Her starting point is a child or adolescent who describes pain that won’t go away after several months or more. And the goal is to get rid of – or at least manage – that pain. She works closely with the medical team treating the child.
She says some find it surprising to think of chronic pain in children. People often associate long-term pain with middle or old age. But the numbers tell a different story. Worldwide it is estimated that pain lasting several months or longer affects 20 percent to 30 percent of children and adolescents at some time during their youth. The most commonly reported conditions are headaches and abdominal pain, musculoskeletal pain, and back pain. And it is not uncommon for these problems to co-occur.
It can seem counterintuitive to parents when we suggest activities like walking or swimming for a child who has musculoskeletal pain. — Jessica Guite
Along with the challenges associated with the physical discomfort associated with the pain, there are psychological, emotional, and social factors that often involve other family members.
“Because we’re dealing with children – and in a pediatric health care setting that can include infants, toddlers, teens, and young adults – we are also working with parents and guardians, who play a critical role in how patients respond to pain and how receptive they are to the various treatment options we have available,” Guite says.
It starts with the fact that no parent wants to see their child in discomfort. Common additional challenges include time lost from work for parents and from school for the kids; how the health of the child affects siblings; unforeseen health care expenses; and a host of other emotional and social issues.
Collectively, these challenges can add tremendous stress to the family dynamic; and understanding the multiple factors contributing to a patient’s ongoing physical problems can require patience and superior problem-solving skills on the part of a medical team.
“One of the issues we deal with on a regular basis is something we call ‘pain catastrophizing’,” says Guite, “or how disruptive pain becomes for a particular person.” She explains that every individual reacts to pain differently. In some cases, a caregiver’s concern – though well-intentioned – can make a young patient react more intensely to a painful condition than might be the case with more ‘matter-of-fact’ support.
She says research shows that chronic pain is often accompanied by increased symptoms of stress, anxiety, and depression, as well as fatigue caused by interrupted sleep, a diminished desire to participate in physical activities, and avoidance of ‘normal’ activities such as attending school and participating in extracurricular activities.

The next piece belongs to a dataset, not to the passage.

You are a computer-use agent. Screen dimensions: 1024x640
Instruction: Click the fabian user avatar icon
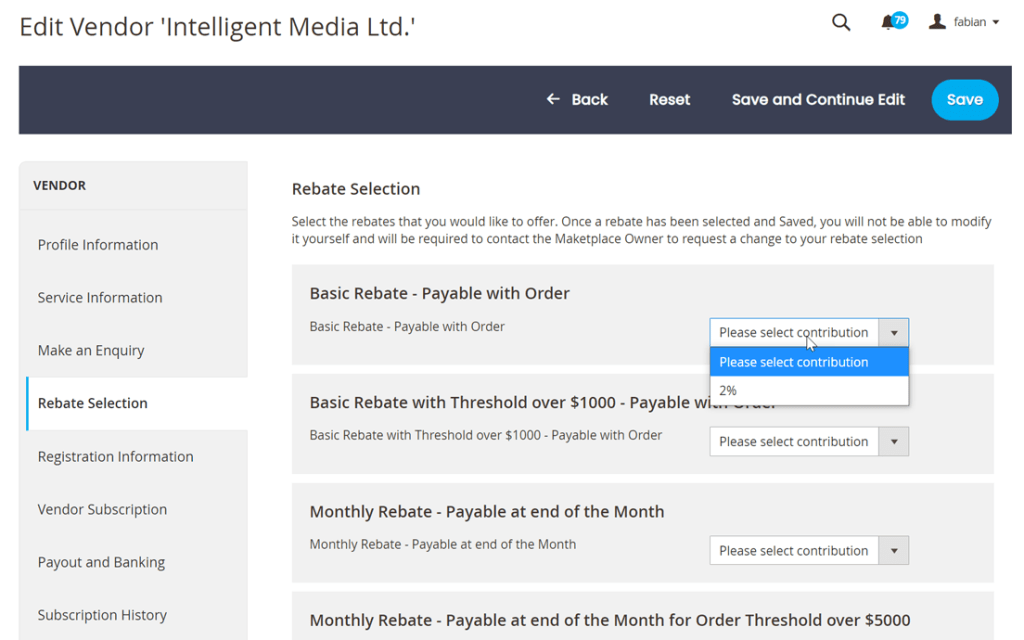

That’s why it’s imperative to include management of psycho-social symptoms, as well as the physical symptoms, in any treatment plan.
But Guite says it can be a challenge to convince parents that changes in behavior, which take time out of an already busy family schedule, may be as valuable to a treatment regime as taking medication or having a medical procedure. In addition, parents’ core beliefs about a child’s pain can make it more difficult for them to pursue recommended treatments, or may lead them to engage in what she terms ‘misguided helping’ behaviors.
“It can seem counterintuitive to parents when we suggest activities like walking or swimming for a child who has musculoskeletal pain, especially when resumption of an activity after a period of inactivity can feel uncomfortable at first,” she says. “And the temptation to let a child stay home from school or an activity to ‘rest up’ when they complain of headaches or stomach aches is understandable. It’s just that some of these coping behaviors aren’t really helpful.”
From a clinical standpoint, the good news is that there are many different types of behavioral strategies a child can be taught to help alleviate the symptoms that go along with chronic pain. That’s why it’s so important to get both parents and children to ‘buy in’ to a behavioral plan, she adds, even though this sometimes requires a big leap of faith.
The kind of cognitive behavioral therapy practiced by Guite places a strong emphasis on helping youngsters and their parents to think differently about pain. Recommended strategies frequently include encouraging a child to do specific exercises, including physical therapy; get a better night’s sleep; attend school more regularly; or participate in particular extracurricular activities.
Guite works hand-in-hand with physicians and other members of a medical team, as well as with patients and their families. Her collaborative nature made joining the interdisciplinary Center for Advancement in Managing Pain a natural fit or, as she describes it, ‘a no-brainer.’
“One of the best ways to find answers to tough problems is to talk about them and listen with an open mind,” she says. “With all the expertise available through CAMP, I have no doubt we’ll find the answers to dealing with chronic pain. It may not be easy, but we’ll get there.”